At the start of the Queensland election the Greens as usual announced that Labor should not take their preferences for granted. This is their normal tactic used in order to get the major parties to start a bidding war for their preferences, so that each will compete for the number of projects to be shut down, mineral deposits to be locked into national parks, mines blocked, and so on. Once this is done they announce that Labor will get their preferences as usual.
This election has put them between the devil and the deep blue sea, in this regard, as for some time they have been campaigning against the building of Traveston Crossing Dam, which the premier, Anna Bligh is determined to go ahead with, “Even if its unfeasible.” The problem for the Greens is that some time ago a Labor MP, Ronan Lee quit his party and defected to the Greens, and has the problem of trying to get re-elected in his Labor seat. For this he will have to get Labor preferences, assuming he can come in second ahead of Labor.
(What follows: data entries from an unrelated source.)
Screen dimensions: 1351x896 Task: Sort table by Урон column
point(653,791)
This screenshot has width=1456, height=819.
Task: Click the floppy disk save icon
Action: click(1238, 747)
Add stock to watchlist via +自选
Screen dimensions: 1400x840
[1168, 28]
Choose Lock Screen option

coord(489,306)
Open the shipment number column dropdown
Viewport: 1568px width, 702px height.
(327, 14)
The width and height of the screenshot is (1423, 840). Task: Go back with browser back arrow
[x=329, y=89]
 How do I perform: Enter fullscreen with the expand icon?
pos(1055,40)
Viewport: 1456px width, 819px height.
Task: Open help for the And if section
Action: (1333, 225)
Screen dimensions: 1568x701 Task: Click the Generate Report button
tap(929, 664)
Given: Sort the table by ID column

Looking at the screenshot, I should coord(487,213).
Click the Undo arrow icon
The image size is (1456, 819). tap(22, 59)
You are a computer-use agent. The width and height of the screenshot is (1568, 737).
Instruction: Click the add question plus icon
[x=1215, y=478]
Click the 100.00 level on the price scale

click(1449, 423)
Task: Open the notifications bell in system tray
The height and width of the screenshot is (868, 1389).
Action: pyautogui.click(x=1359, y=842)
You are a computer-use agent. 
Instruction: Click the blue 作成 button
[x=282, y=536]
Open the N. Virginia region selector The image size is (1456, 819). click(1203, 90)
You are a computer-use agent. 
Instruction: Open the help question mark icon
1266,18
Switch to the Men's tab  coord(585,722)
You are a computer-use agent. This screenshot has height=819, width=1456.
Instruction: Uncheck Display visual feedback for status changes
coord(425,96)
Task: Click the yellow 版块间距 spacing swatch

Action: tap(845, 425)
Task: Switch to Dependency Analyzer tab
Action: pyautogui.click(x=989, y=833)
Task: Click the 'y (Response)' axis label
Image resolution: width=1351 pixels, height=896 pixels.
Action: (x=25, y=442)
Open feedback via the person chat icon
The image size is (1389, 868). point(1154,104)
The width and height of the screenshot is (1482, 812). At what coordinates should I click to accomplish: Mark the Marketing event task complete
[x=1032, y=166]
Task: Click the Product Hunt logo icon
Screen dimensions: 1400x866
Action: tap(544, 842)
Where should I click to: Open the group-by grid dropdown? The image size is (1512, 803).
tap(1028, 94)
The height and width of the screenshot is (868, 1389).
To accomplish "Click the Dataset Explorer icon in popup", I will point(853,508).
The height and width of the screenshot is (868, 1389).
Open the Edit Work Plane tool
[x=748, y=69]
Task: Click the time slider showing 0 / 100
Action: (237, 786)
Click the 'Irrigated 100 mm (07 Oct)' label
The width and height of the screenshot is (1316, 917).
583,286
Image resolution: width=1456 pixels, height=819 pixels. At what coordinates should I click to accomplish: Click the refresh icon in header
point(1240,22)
Queensland is one of he few backwaters that still has a ban on Uranium mining, a Labor hangover from the 70s, and despite the fact it offers the only really viable alternative to fossil fuelled power stations, they and the Greens still feel the need to ban it as some sort of residual hippy, luddite, feel good position.
When the opposition leader Lawrence Springborg announced that if elected he would reverse this position, he let the Greens partially off the hook. It is still partial as the Traveston issue remains, and they cannot be seen to be supporting that, although Lee was able to claim that he was so ‘outraged’ by the decision that he would preference Labor.
In order to get Labor elected and to give the appearance of not supporting the dam, they hit on the idea of preference swaps with Labor in the lower South East, where their preferences are going to be needed against a resurgent opposition, then have a “Just vote one” campaign, in the areas where the people are really pissed off at the dam, then swap with Labor in the north.
Interestingly, since the original outburst from Ronan Lee someone in the Greens has decided to change the reason for trying to get Labor re-elected, from the Uranium issue to the possibility that the LNP will build dams elsewhere. As reported in the press “Greens candidates on the Sunshine Coast are also rightly nervous that their party’s preference swap with Labor will be seen as a cynical exercise which may help Labor over the line,” funny about that.
The Sunshine Coast Daily reports:
While the Save the Mary Coordinating Group is at pains to point out the support it has received from the environmental party, others affected by the dam decision have been less diplomatic.
Greens Indooroopilly candidate Ronan Lee, who split with the Labor Party last year over his opposition to the dam, was handed a watermelon on the weekend to symbolise his green skin and red Labor heart.
Save the Mary president Glenda Pickersgill said the action was taken independently of the group which was urging voters to put Labor last on the ballot paper. ….
“If you intend to vote for the Greens in the election on March 21, please don’t preference a Labor candidate,’’ Ms Pickersgill said.
The Greens, both federal and state have strongly opposed the proposed Traveston Crossing dam since it was first announced in April 2006 by Peter Beattie and have been actively involved in bringing its unreliability and disastrous consequences to the attention of people all round Australia. ….
Lindsay Holt, the Greens candidate in Kawana, said voters needed to understand that the Greens were not preferencing Labor in this region because of its total opposition to the dam.
“But voters should also understand that we are not preferencing the LNP in this region either because they are proposing to build a large number of dams elsewhere in the state,’’ Mr Holt said.
It is an argument with a fragile logic. The Greens will support Labor, which is committed to building the Traveston dam, with preference swaps in other parts of the state, but won’t preference the LNP here, which is anti-Traveston dam, because it may build dams elsewhere.